The right point of departure is to recall that, whether we like it or not, the United States is the guarantor of a global security architecture that was established in the aftermath of World War II but has not been sufficiently redefined since the end of the Cold War. This U.S. role as “guarantor” is not formally recognized, as was that of France and Sweden in the treaties of Westphalia. But the intent, responsibilities and supporting structures of international affairs are not dissimilar to those of 1648, though in ways that are not often understood. Indeed, the series of Westphalia pacts are both the most-referenced and least-understood agreements in modern Western history; what had been agreed then was not so much inviolable sovereignty but the rules of intervention. As Swedish chancellor Axel Oxenstierna understood, his country was to “conserve the equilibrium of Europe,” not among states but within Germany, the bone of contention during the Thirty Years’ War, itself.

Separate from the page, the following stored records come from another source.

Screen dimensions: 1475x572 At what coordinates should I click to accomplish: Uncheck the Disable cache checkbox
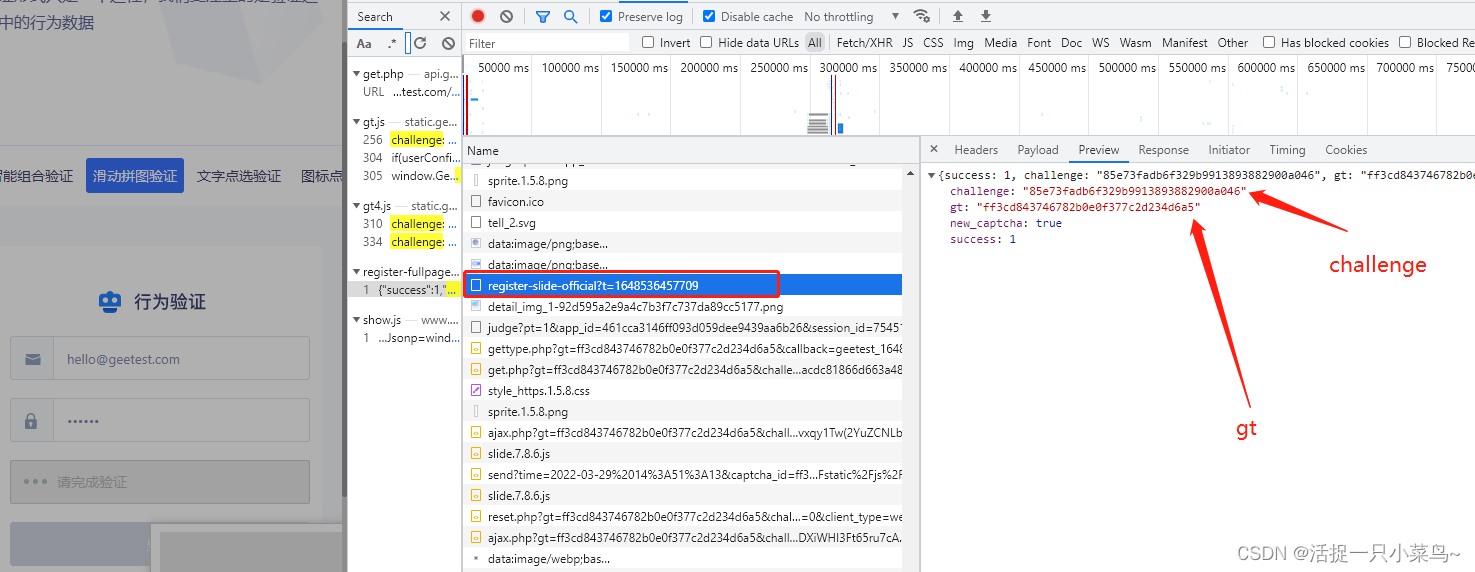click(709, 16)
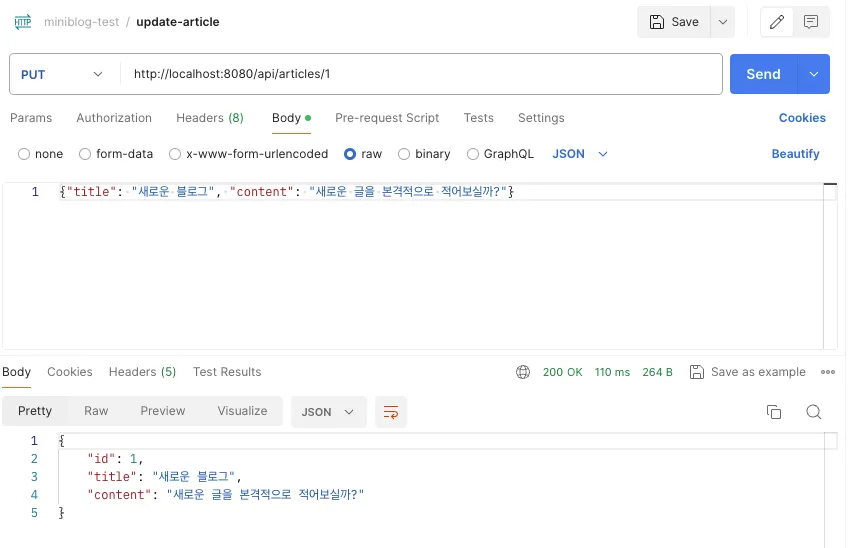Select the none body type
849x548 pixels.
pos(24,154)
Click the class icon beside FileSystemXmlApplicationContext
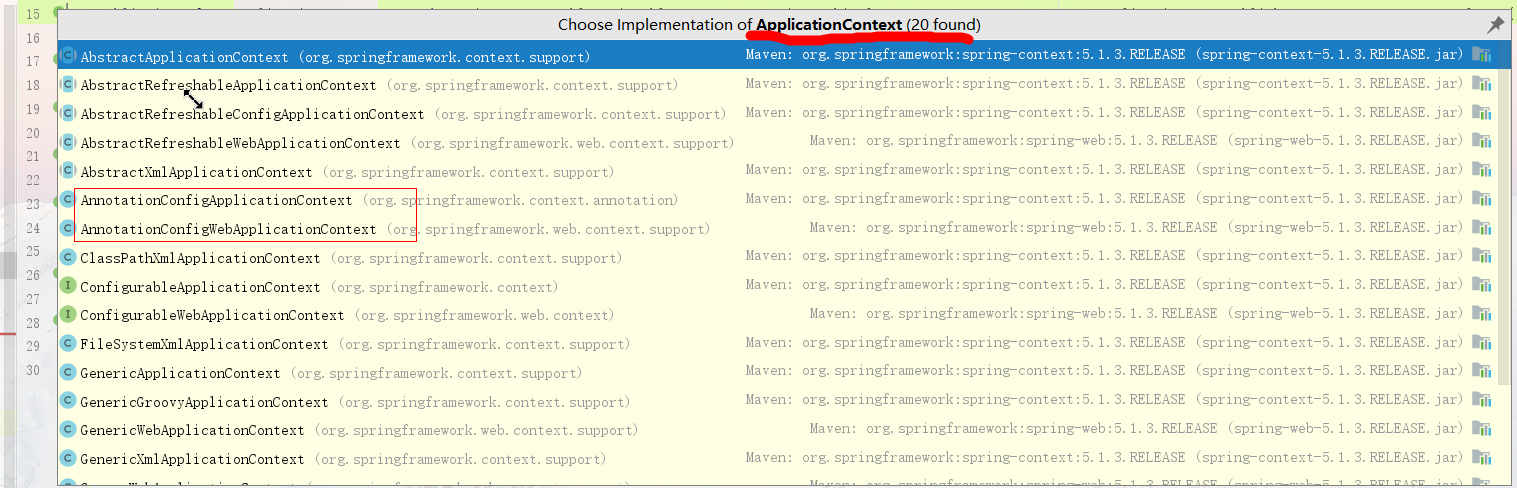 68,344
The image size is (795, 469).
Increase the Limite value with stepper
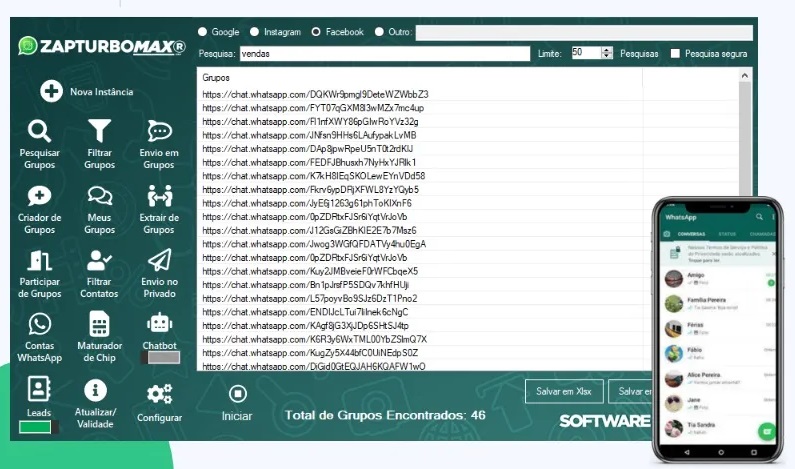coord(607,49)
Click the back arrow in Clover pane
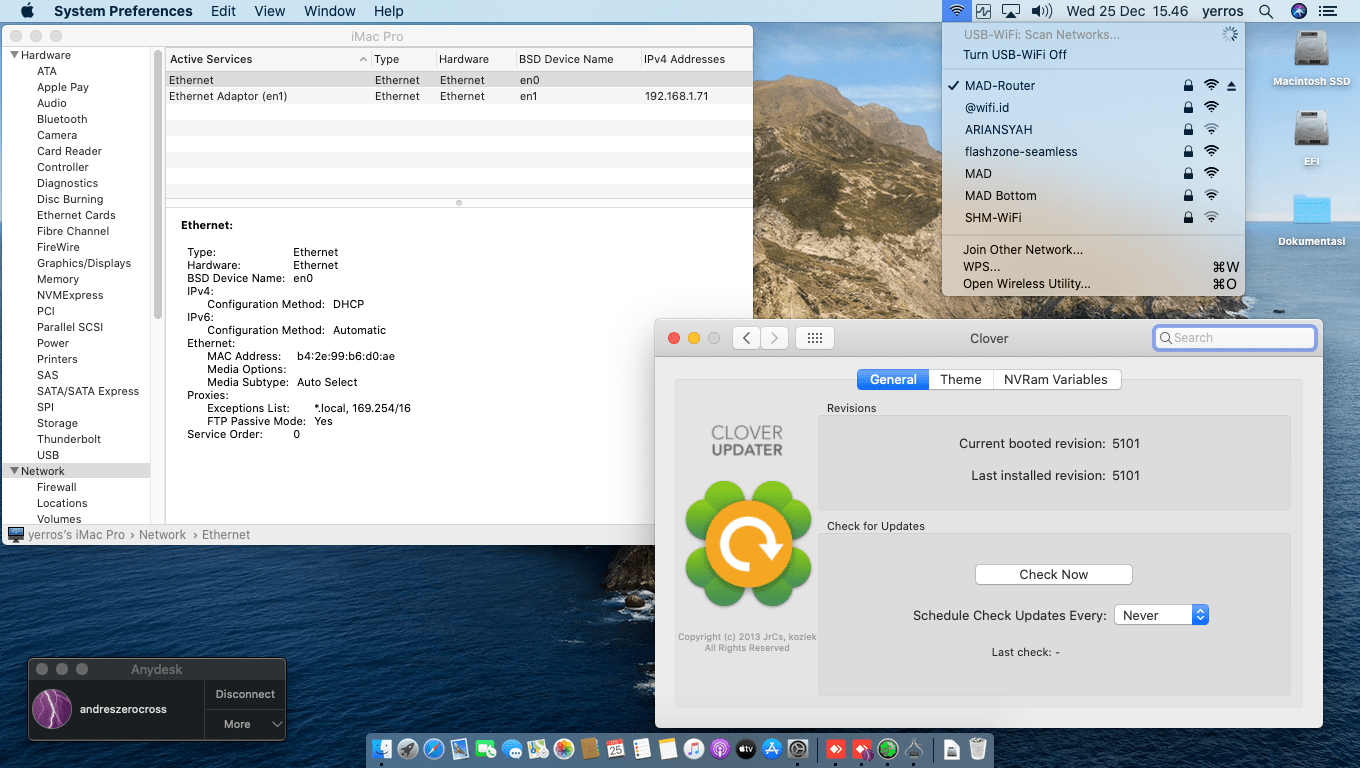 click(746, 338)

Over the last 30 years the “greater Middle East,” the Muslim world, has been the bone of international contention. It is no longer sufficient to keep the Soviets out, but to preserve some form of equilibrium among the nations and the peoples of the region itself. And just as Europeans admitted in 1648, the absence of equilibrium in a central, contested region would unhinge the entire international system. It is equally folly today to believe that constant conflict in a critical region like the Middle East won’t threaten the global great-power peace.

Nor has the United States ever been indifferent to the balance of power in “Eurasia,” to invoke the ghost of Nicholas Spykman. We have been sometimes more and sometimes less prudent in expanding or husbanding power, particularly military power, but always taken a global view and seen our purpose–to again paraphrase the guarantors of Westphalia–as preserving the “liberties”–confessional, political and economic–that were seen as legitimating the international system in the first place.

The civil war in Syria may not per se threaten the equilibrium of the international system. On the other hand, it has long been a critical piece of the Middle East puzzle, and the region’s equilibrium is almost everywhere in doubt. Much of what roils the Islamic world originates within, yet another analogue to post-Reformation Europe. Syria, like the German principalities, is the frontline in a quasi-confessional but primarily political struggle between Sunni powers, the Saudis and their proxies, and a Shi’a–at least “anti-Sunni” bloc–led from Tehran.

But if the instability originates in the Middle East, its duration and spread also reflect a failure of the system’s guarantors, and in particular the United States. Militarily, we are withdrawing rapidly after decades of episodic but steady advance, leaving behind not peace or equilibrium but an opportunity for the most violent and the most extreme. The idea that the tide of war is receding is contradicted by each day’s headlines, each moment’s Twitter feed. What has receded is our willingness and immediate ability to dam the tide.

Again, reasonable people can disagree over whether Syria is the place to “re-intervene.” Syria may not be a domino, but it is an important piece in a greater game. Just as those who intervene should not promise quick and cheap success, those who would stay out–or resort to “offshore balancing”–must make an argument not only about Syria but the regional and global equilibrium that looks increasingly precarious.